Write out the lines below word for word, leaving out the pictures.
# DATA IN THIS EXERCISE start
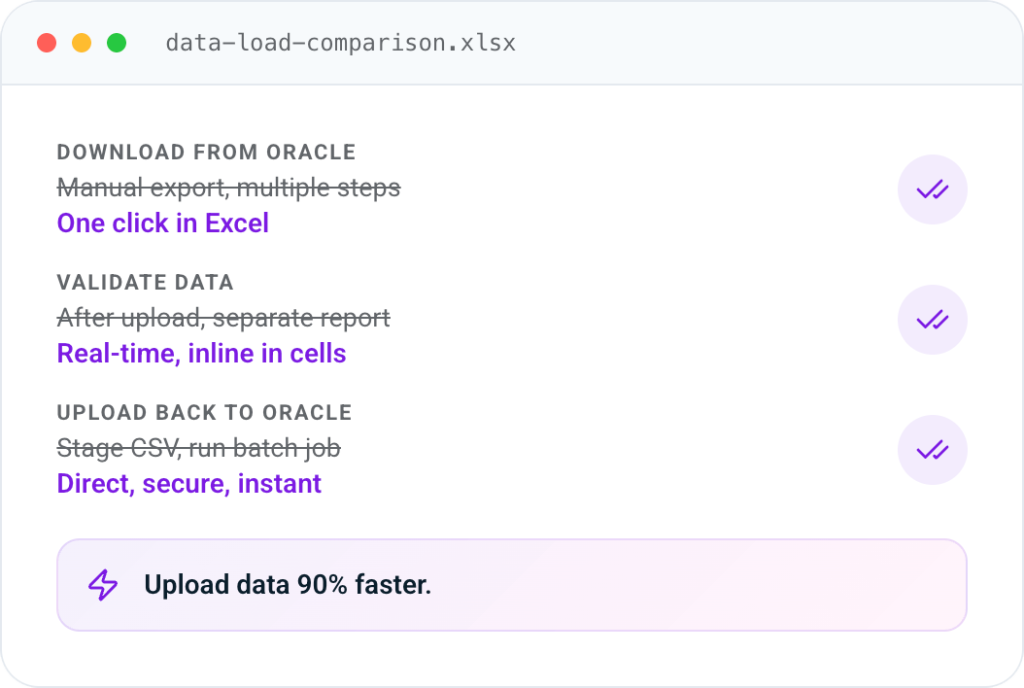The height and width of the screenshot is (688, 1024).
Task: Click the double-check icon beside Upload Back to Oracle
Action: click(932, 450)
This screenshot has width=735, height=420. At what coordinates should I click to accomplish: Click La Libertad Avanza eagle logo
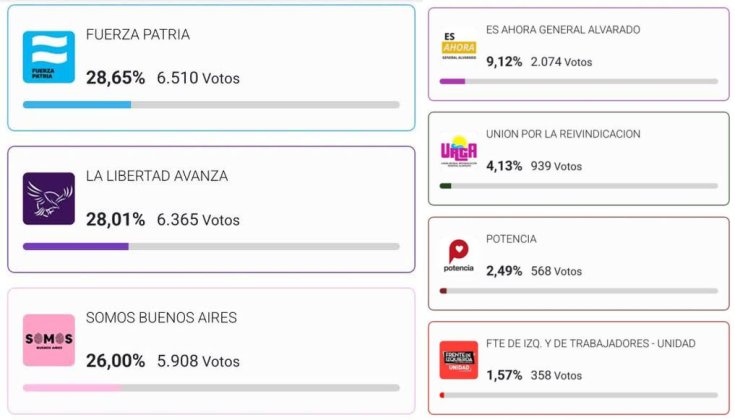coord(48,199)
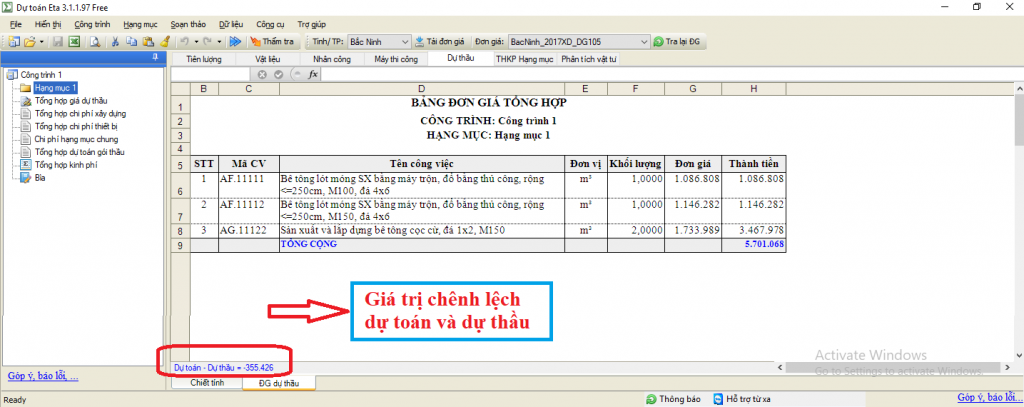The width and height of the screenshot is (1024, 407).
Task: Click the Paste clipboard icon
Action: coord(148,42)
# DATA IN THIS EXERCISE end
### WRITTEN SOLUTION
The height and width of the screenshot is (688, 1024).
Task: Click the double-check icon beside Upload Back to Oracle
Action: click(932, 450)
This screenshot has width=735, height=420. At what coordinates should I click to accomplish: Click La Libertad Avanza eagle logo
coord(48,199)
The width and height of the screenshot is (1024, 407).
Task: Click the Paste clipboard icon
Action: coord(148,42)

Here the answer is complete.